* _Exercise directions_
Continue the excerpt below on 2026 regulatory expectations for boards and valuation risk, starting right after its final sentence. The material after the excerpt is separate from it.

This shift is not happening in isolation. Messaging from European regulators, including ESMA, the ESAs and the ECB, points in the same direction. Market stress risks remain elevated, vulnerabilities in private markets are increasing and the rapid adoption of AI is introducing new layers of complexity.
For boards, the implication is straightforward. Oversight expectations have moved beyond understanding outputs. Regulators now expect boards to challenge the assumptions, data and models that sit behind them.
What has shifted in 2026
The regulatory emphasis has evolved in a noticeable way.
Inflation and interest rate risk have eased sufficiently to fall back as standalone concerns. In their place, other risks have intensified and now demand greater board attention:
- Asset valuation risk, particularly in less transparent markets
- Ongoing market and systemic stress risk
- Data quality, modelling and the use of AI
At a European level, the message is consistent. Supervisors are increasingly focused on resilience under stress, rather than stability in benign conditions. There is also a clear concern around opacity, particularly in private credit, private equity and other hard-to-value assets.
This is not a technical recalibration. It is a shift in supervisory mindset. Boards should read it as part of a broader direction of travel rather than a standalone update.
Valuation: from pricing exercise to governance framework
The CBI’s concerns on valuation are both specific and practical.
It highlights stretched valuations across equity and debt markets, alongside the potential for rapid changes in sentiment. Particular attention is drawn to private assets, where transparency is limited and pricing often depends on models or expert judgement.
There is also a forward-looking dimension. The outlook notes that AI-related valuations could reprice sharply if expectations around adoption or profitability shift.
In response, the CBI has announced a 2026 thematic review of hard-to-value assets, including private equity, private credit and other illiquid securities. The focus will be on governance, policies, models and controls.

* _Recorded data_
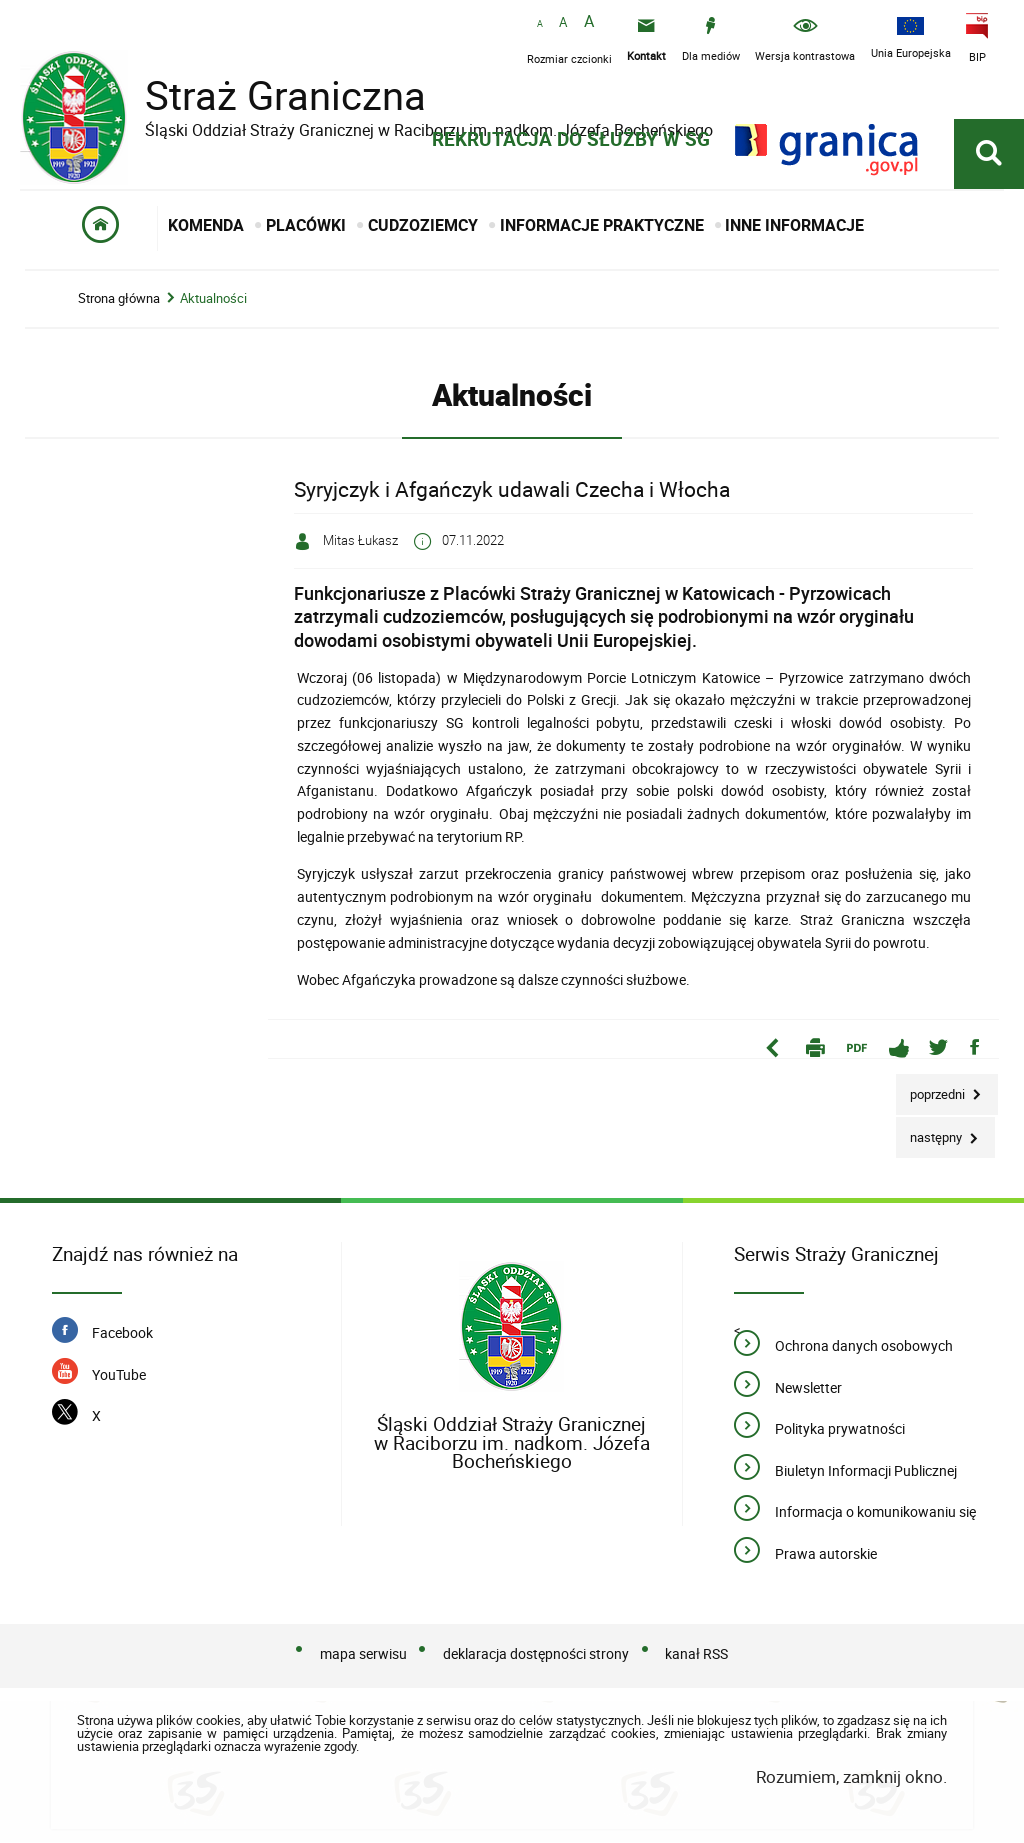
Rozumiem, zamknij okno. (851, 1778)
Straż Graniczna (270, 95)
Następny (930, 1132)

* _Exercise output_
This builds on earlier supervisory findings, which identified recurring weaknesses:
- Valuation policies that are incomplete or poorly documented
- Unclear accountability for model validation
- Limited differentiation between normal and stressed market conditions
- Weak linkage between liquidity stress testing and valuation practices
Taken together, these findings point to a consistent issue. Where reliable market prices are absent, valuation becomes less about calculation and more about governance.
For boards, the key question is not whether valuations are produced, but whether they are controlled, evidenced and challengeable.
Data, modelling and AI: governance is the real challenge
Alongside valuation, the CBI places equal emphasis on data, modelling and AI.
The increasing use of third-party AI tools and advanced models is changing how decisions are made across financial institutions. While this brings efficiency and analytical power, it also introduces new risks, particularly where governance frameworks have not kept pace.
One of the more direct messages from the CBI is that poor data quality is rarely just a systems issue. More often, it reflects weaknesses in governance, ownership and resourcing. Short-term fixes and workarounds remain common, but supervisors are increasingly focused on longer-term structural improvements.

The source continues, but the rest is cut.